La crisi è anche un concetto terapeutico che, ovviamente, giustifica ogni tipo di misura. E spiega perché abbiamo dei problemi, in modo tale che, prima di arrabbiarsi, le persone pensino che si tratti di una crisi e, per un breve periodo, abbiano una spiegazione che le tranquillizzi. Nell'idea che non si tratti di qualcosa di mai visto prima. Dopodiché, gradualmente, la crisi passa, parallelamente all'erosione della fiducia in chi ha gestito il Paese durante la crisi, nel bene o nel male, non importa. Questa crisi incombente, se non è già iniziata, ha alcuni parametri spiegabili: le spese relative alla mitigazione degli effetti della pandemia, la liberalizzazione del mercato dell'energia, la guerra in Ucraina, ecc. Lo Stato si è indebitato e non ha la capacità desiderata di riscuotere ciò che gli è dovuto. Il mercato funziona ancora. C'è un piccolo paradosso qui, così come c'è un piccolo paradosso nella posizione dell'opinione pubblica sull'adeguatezza della spesa pubblica.

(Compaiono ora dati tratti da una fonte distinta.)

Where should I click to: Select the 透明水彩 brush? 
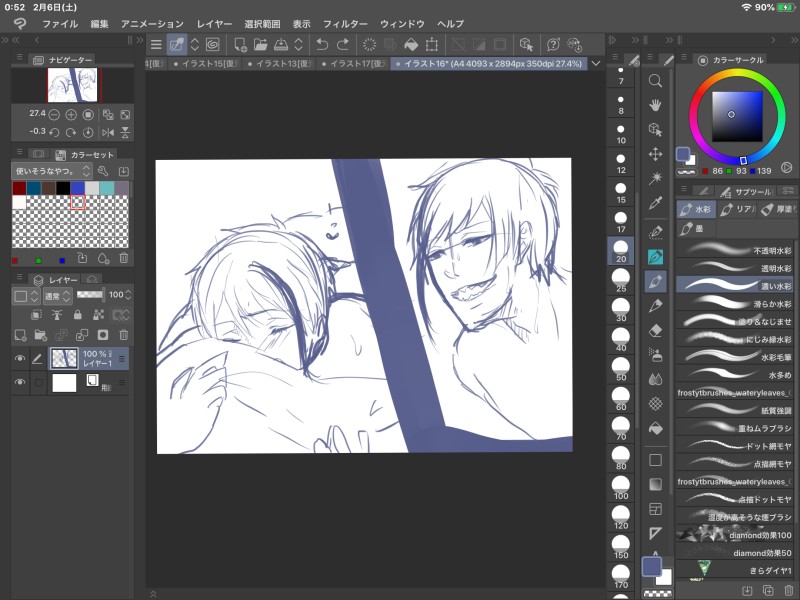point(737,268)
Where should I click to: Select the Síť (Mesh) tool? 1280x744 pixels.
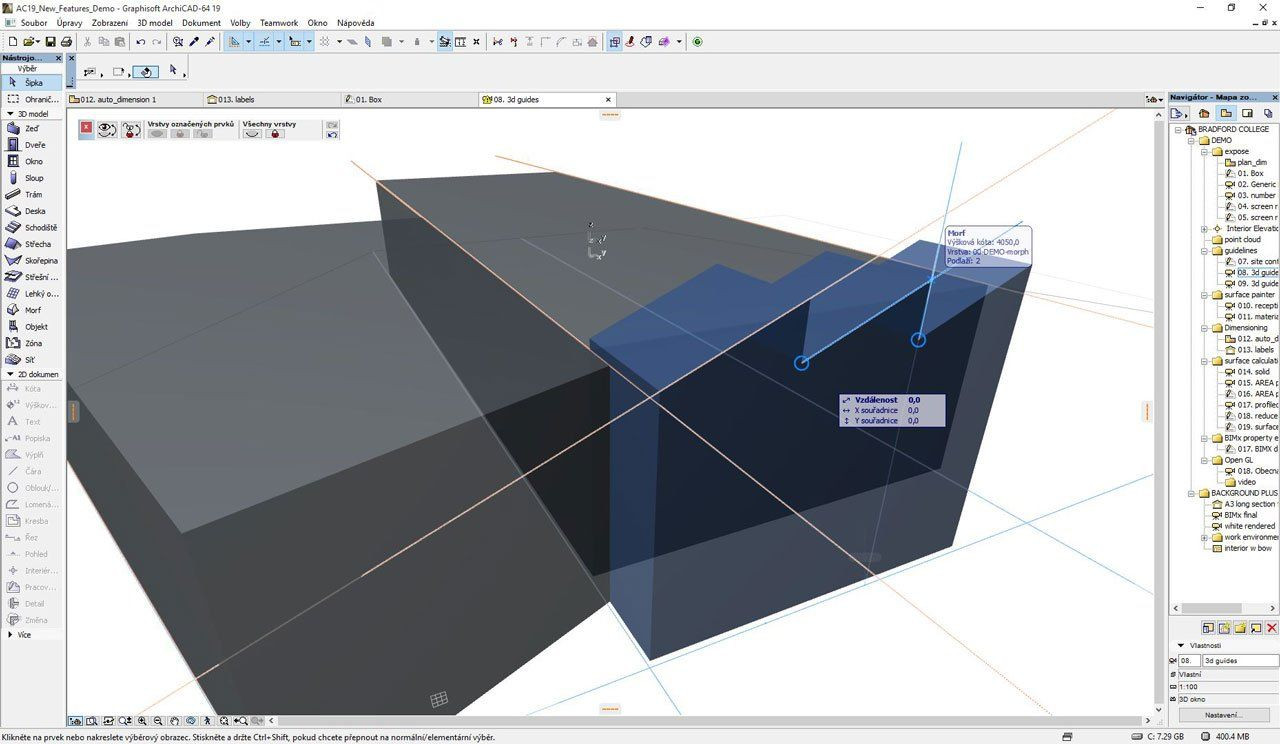pos(30,359)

Dall'altra parte della crisi c'è il pubblico, il contribuente, in una forma o nell'altra. E cosa ci dice il pubblico che vuole che accada con la spesa pubblica ora, alle soglie di una crisi/riforma in cui lo Stato sembra fare peggio dei suoi cittadini... Un'altra serie di indicatori dell'ultimo sondaggio INSCOP ci porta a queste risposte. L'83% dei rumeni pensa che lo Stato dovrebbe aumentare gli investimenti nell'istruzione, il 75% nella sanità e addirittura, al quarto posto, il 63% vorrebbe che lo Stato aumentasse gli investimenti nella cultura. Ovviamente tutto ciò dimostra una comprensione dello sviluppo a lungo termine da parte del nostro pubblico. Sembra un Paese ideale con cittadini preoccupati per l'istruzione, la salute e la cultura. Questa è l'interpretazione ottimistica. L'interpretazione pessimistica è legata alla convenienza di questi punti di vista: sia per l'opinione pubblica che per i politici, l'istruzione, la salute e la cultura sono state le priorità per 35 anni. Ma forse i cittadini intendono queste priorità in modo diverso dai politici.
Temo che dietro le formule "investimento nella difesa", "investimento nell'istruzione", "investimento nella sanità", "investimento nella cultura" che vengono sbandierate nell'arena pubblica si nascondano tre agende diverse, difficilmente conciliabili, ognuna con una propria logica: l'agenda dei politici e dei responsabili del bilancio, l'agenda dei professionisti del settore, l'agenda dei beneficiari (il grande pubblico). Ma questo sarebbe già un argomento per una super-ricerca qualitativa.